Читаем Моя жизнь с Пикассо полностью

И отложил кисть. Картина была завершена, и Пабло был очень доволен. Решая проблему равновесия, он создал и тут же решил другую проблему — в такой манере, которая сделала картину гораздо более впечатляющей, чем она была бы, не возникни эта проблема. И все это случилось так быстро, что казалось чудом, произошедшим у меня на глазах.

В последующие месяцы Пабло работал над другими моими портретами. Казалось, ему было очень интересно делать разные формы головы, используя различные символы, но он постоянно возвращался к лунному овалу и растительным формам. Это вызывало у него раздражение.

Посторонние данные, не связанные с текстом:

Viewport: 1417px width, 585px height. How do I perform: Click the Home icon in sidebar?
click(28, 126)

- Ничего не могу поделать, — жаловался он. — Портрет просто требует быть выполненным таким образом. Иногда это случается. Существуют формы, которые навязываются художнику. Он не выбирает их. Иногда они возникают из атавизма, предшествующего животной жизни. Это очень загадочно и весьма раздражающе.

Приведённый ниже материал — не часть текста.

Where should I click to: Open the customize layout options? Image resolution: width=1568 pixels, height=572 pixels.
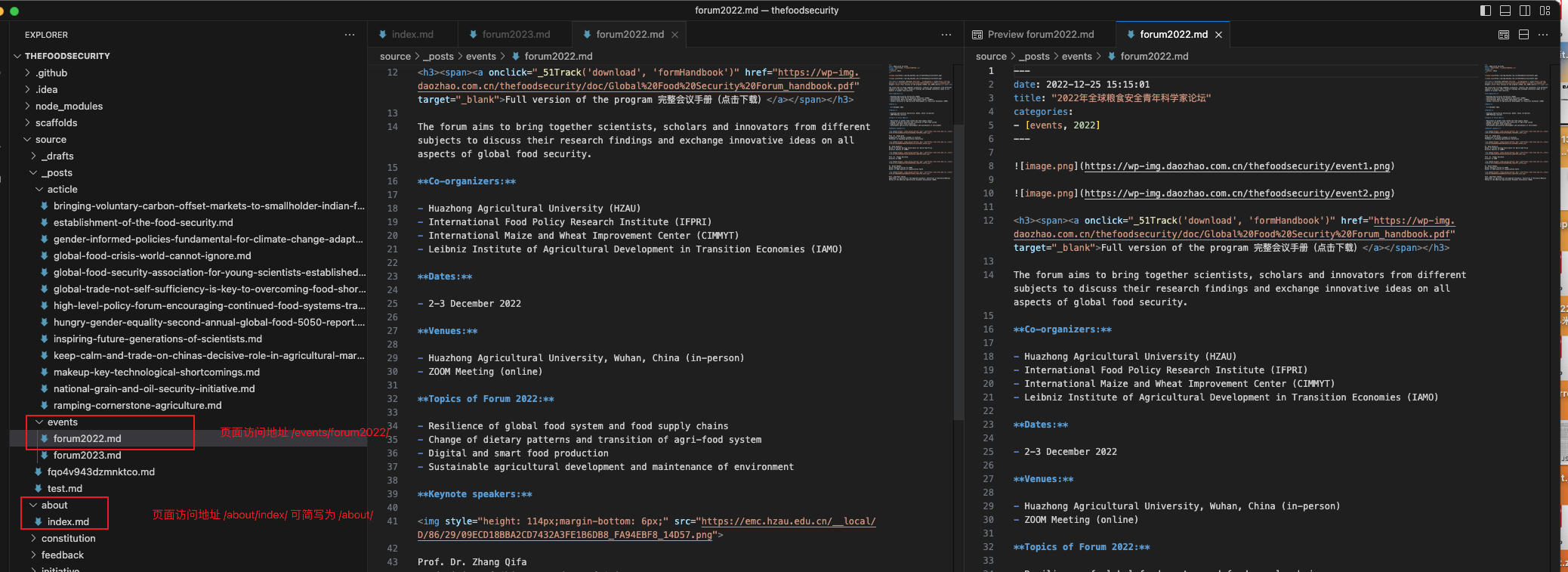(x=1545, y=11)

Особенно раздражала его неотвязная лунная форма головы.

- Я никогда не мыслил понятиями созвездий, — сказал он. — Это не мои излюбленные построения. Они представляют собой нечто из иного царства. Но тут ничего не могу с собой поделать. Художник не настолько свободен, как иногда кажется. То же самое с моими портретами Доры Маар. Я не мог написать ее смеющейся. Для меня она плачущая женщина. В течение многих лет я писал ее деформированной, не из садизма и не ради удовольствия; просто повиновался тому видению, которое навязывалось мне. Это было глубинной реальностью, не поверхностной. Понимаешь, у художника есть свои рамки, не всегда того рода, что представляется.

Лишь два года спустя Пабло смог разрушить рамки в писании моих портретов. Но к тому времени я несомненно стала для него более реальной. Он уже не мог думать обо мне как о ком-то из иного царства, и по моим портретам это было видно. Тогда он делал много литографий, и однажды Мурло приехал в мастерскую с оттиском моего портрета, недавно нарисованного Пабло. В то утро у него на мольберте было незавершенное полотно, тоже мой портрет, с очень ритмичной композицией, в которой пропорции головы доставляли ему немало затруднений. Он делал ее побольше, поменьше, переносил с места на место, закрашивал, однако ничто его не удовлетворяло. Он жаловался, что если голова маленькая, то очень близка к пропорции рук. Если большая, слишком приближается к пропорции ног. Ему пришлось отложить работу над ней, потому что не видел решения. В то утро он взял у Мурло литографию и приложил к холсту так, что их верхние края совместились. Это был поистине невозможный шаг, потому что совершенно выводил плоскость картины из фокуса. Такое введение в композицию постороннего элемента походило на открытие окна в картине, введение иной структуры из иной плоскости. Картина была цветной, а литография черно-белой. Поэтому она создавала такой потрясающий контраст в цвете, в форме, в глубине, что он восхитил Пабло. Он убрал литографию и немедленно написал на ее месте ту же самую композицию — мою голову — что была на литографии. И счел это таким волнующим открытием, что написал еще четыре или пять других картин, воплощающих тот же принцип, но не основанных ни на одной из литографий.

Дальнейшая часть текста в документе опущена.